Bevor wir nach Viamaggio „heimkehren“, kaufen wir noch ein wenig Nachschub im Centro Commerciale an der Autobahnauffahrt Poggibonsi Süd ein und befüllen den Benzinkanister mit Nachschub für den Durst der Alp 200.
Mittwoch, 29. Juni 2022
Der Morgen kommt nicht ganz so trooperheiß daher wie die letzten. Im Verlauf des Tages steigert sich das Thermometer noch auf 32°C. Ansonsten präsentiert sich wieder die schon bekannte Choreografie der letzten Tage.
Donnerstag, 30. Juni 2022
Letzter Fahrtag für Martin – er fährt nur die Vormittagstour mit. Volle Kanne flirrende Sommerhitze. Die Begleitdame unternimmt heute eine ausgedehntere Wanderung, teils zwar geplant, aber dann noch verlängert, wegen Sichverirren im Dschungel. Beide sind nach 2,5 Stunden zurück: Martin nach 50km Staubschwaden und Daniela nach 8 km Fußmarsch durch Geröll und Wald.
Nach Dusche und Mittagessen vergeht der Nachmittag mit dem Kärchern und Verpacken der Alp und (schon mal) Anhängen des Trailers … und dann noch mit ein wenig Inslandschauen im nachmittäglichen aufkommenden Wind auf der Terrasse.

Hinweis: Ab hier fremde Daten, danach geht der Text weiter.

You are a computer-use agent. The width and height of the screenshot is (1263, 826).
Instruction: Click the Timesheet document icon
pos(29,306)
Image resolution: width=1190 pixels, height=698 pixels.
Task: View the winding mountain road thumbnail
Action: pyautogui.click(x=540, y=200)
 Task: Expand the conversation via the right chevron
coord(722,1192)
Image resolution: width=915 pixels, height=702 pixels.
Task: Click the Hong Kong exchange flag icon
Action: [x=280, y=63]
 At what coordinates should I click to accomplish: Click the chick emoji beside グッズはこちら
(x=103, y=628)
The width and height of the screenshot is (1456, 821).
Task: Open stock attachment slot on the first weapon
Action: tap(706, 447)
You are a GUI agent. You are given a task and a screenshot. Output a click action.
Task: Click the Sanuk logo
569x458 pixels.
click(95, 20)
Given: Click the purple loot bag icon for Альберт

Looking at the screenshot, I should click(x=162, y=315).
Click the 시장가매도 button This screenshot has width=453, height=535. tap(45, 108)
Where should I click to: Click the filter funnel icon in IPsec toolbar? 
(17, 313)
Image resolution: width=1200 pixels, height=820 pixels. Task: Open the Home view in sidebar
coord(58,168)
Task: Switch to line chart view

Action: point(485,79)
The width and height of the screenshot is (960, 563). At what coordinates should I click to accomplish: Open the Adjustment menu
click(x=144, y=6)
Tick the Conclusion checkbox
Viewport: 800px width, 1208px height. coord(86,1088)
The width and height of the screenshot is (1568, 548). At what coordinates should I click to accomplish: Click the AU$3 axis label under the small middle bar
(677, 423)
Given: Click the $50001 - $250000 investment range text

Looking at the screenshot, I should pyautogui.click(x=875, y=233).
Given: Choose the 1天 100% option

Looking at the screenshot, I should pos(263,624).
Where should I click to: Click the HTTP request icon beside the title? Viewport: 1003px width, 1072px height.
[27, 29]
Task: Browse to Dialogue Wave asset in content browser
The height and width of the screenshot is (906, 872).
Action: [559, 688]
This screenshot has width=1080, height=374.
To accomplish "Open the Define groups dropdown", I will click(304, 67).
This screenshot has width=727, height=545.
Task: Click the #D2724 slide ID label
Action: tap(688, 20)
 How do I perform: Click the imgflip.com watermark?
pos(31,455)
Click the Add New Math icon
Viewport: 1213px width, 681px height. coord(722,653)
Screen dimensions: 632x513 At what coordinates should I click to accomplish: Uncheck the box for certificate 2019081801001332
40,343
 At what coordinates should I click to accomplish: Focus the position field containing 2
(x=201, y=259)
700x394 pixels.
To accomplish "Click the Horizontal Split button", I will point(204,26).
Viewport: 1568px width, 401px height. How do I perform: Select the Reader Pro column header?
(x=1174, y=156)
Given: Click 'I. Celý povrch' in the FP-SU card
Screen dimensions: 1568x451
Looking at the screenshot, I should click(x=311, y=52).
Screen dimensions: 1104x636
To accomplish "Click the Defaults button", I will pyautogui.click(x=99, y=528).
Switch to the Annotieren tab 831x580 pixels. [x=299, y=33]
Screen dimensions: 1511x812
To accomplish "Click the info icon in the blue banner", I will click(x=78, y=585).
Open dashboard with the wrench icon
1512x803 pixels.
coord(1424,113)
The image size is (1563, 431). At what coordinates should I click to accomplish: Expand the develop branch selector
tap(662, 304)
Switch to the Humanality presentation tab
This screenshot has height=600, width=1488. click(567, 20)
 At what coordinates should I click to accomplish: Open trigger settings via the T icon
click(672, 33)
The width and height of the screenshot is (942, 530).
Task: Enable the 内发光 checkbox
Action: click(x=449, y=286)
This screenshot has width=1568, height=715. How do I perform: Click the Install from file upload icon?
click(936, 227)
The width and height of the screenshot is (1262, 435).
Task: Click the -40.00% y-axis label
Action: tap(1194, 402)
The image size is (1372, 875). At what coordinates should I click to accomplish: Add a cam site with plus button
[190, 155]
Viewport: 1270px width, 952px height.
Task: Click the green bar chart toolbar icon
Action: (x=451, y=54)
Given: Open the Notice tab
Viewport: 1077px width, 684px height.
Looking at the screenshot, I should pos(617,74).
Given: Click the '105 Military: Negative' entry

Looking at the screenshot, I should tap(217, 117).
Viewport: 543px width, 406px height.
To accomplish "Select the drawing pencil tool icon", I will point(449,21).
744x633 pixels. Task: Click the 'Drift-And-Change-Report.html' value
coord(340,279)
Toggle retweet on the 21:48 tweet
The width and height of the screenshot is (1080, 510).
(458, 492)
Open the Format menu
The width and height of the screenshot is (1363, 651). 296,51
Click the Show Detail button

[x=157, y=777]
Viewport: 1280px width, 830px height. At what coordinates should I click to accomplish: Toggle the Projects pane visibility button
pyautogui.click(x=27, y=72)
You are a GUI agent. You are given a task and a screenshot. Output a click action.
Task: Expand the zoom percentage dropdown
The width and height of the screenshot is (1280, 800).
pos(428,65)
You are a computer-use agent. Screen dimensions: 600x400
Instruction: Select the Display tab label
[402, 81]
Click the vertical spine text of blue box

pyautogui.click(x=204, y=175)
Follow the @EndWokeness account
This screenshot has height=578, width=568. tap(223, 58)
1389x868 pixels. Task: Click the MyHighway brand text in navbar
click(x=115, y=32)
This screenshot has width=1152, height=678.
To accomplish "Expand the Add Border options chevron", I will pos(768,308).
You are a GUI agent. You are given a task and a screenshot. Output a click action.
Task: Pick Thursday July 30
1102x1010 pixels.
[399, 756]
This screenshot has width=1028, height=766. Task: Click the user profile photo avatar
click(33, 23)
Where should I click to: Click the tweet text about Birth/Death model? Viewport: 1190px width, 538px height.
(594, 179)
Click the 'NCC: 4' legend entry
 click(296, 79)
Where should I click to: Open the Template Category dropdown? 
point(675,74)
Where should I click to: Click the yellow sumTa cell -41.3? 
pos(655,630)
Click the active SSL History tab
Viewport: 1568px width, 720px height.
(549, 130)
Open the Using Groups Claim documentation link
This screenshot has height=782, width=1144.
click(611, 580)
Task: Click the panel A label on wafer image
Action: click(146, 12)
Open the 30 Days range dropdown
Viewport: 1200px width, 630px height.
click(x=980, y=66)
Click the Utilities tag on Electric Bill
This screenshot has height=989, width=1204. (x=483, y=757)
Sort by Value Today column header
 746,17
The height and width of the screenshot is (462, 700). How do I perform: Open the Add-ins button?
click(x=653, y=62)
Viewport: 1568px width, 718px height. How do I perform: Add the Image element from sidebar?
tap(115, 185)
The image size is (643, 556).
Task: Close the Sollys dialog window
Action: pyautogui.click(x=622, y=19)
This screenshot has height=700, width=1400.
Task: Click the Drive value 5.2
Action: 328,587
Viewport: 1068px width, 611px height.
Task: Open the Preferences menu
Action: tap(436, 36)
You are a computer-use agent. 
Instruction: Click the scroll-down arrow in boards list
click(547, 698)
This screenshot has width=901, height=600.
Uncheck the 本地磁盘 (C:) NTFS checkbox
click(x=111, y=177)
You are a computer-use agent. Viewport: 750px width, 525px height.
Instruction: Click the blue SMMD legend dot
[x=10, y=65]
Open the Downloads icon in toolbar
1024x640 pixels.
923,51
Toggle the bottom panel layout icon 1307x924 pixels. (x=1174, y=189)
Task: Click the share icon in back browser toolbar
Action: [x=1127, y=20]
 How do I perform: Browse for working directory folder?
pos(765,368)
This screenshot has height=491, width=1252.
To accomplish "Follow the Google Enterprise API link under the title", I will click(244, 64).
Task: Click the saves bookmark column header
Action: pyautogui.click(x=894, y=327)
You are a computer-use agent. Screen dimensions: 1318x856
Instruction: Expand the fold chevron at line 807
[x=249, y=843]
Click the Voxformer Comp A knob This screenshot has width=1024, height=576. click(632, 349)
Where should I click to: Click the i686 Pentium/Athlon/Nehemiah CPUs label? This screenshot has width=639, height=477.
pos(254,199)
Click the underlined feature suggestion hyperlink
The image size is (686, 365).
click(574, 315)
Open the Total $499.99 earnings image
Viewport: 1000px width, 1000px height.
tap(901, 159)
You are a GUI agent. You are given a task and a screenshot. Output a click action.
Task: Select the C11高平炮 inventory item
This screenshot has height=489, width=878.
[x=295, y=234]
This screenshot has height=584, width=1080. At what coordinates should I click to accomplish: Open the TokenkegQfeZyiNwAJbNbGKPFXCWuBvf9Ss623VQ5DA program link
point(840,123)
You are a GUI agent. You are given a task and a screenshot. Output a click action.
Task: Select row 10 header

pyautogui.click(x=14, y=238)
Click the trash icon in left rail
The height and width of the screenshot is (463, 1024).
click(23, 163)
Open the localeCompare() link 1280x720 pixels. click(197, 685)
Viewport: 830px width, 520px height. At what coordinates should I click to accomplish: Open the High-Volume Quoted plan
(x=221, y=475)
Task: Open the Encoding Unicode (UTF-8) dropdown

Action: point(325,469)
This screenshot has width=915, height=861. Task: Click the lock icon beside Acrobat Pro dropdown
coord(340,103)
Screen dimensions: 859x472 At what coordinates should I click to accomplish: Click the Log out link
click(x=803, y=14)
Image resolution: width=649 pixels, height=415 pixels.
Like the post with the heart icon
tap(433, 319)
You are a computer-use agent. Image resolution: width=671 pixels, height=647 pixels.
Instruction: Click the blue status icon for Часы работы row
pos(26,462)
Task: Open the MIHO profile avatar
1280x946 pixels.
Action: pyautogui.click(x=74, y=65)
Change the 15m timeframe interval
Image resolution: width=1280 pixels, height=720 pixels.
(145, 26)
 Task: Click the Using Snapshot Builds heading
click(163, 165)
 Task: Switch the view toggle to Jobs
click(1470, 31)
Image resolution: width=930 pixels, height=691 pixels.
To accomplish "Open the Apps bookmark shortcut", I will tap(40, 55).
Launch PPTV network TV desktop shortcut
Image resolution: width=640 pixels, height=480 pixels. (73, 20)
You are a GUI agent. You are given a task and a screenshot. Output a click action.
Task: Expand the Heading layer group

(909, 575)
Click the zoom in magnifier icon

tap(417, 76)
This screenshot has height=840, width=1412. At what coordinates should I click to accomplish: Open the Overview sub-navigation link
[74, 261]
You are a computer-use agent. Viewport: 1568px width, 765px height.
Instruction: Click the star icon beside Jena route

Das Abschlussabendessen mit der Gruppe beendet die temporäre Gemeinschaft.
Freitag, 01. Juli 2022
Als wir morgens gegen halb acht Uhr beim provisorischen Frühstücksbuffet aufschlagen, ist der Großteil der Gruppe schon weg. Zwei Bissen und drei Schluck Kaffee und dann sind auch wir weg. Über Florenz geht es gen Norden und am späteren Nachmitttag laufen wir ein auf dem Campingplatz St. Josef in Kaltern am See. Ein kleiner Walk am See entlang dient der Wiederbelebung der Knie- und Fußgelenke. Am Abend gehen wir ins Platzrestaurant und verspeisen jeweils eine prachtvolle Pizza. Die Nacht wird lau, aber auch laut wegen der nahen Bahnstrecke und den Geräuschen der nahen Landstraße.
Samstag, 02. Juli 2022
Heimwärts treibt es uns und es werden dann doch über 800km bis nach Hause. Mehrere Stopps unterwegs erleichtern die Durchheizerei. Am Abend resümieren wir unsere Reiseerlebnisse auf dem heimischen Balkon bei einem Cocktail.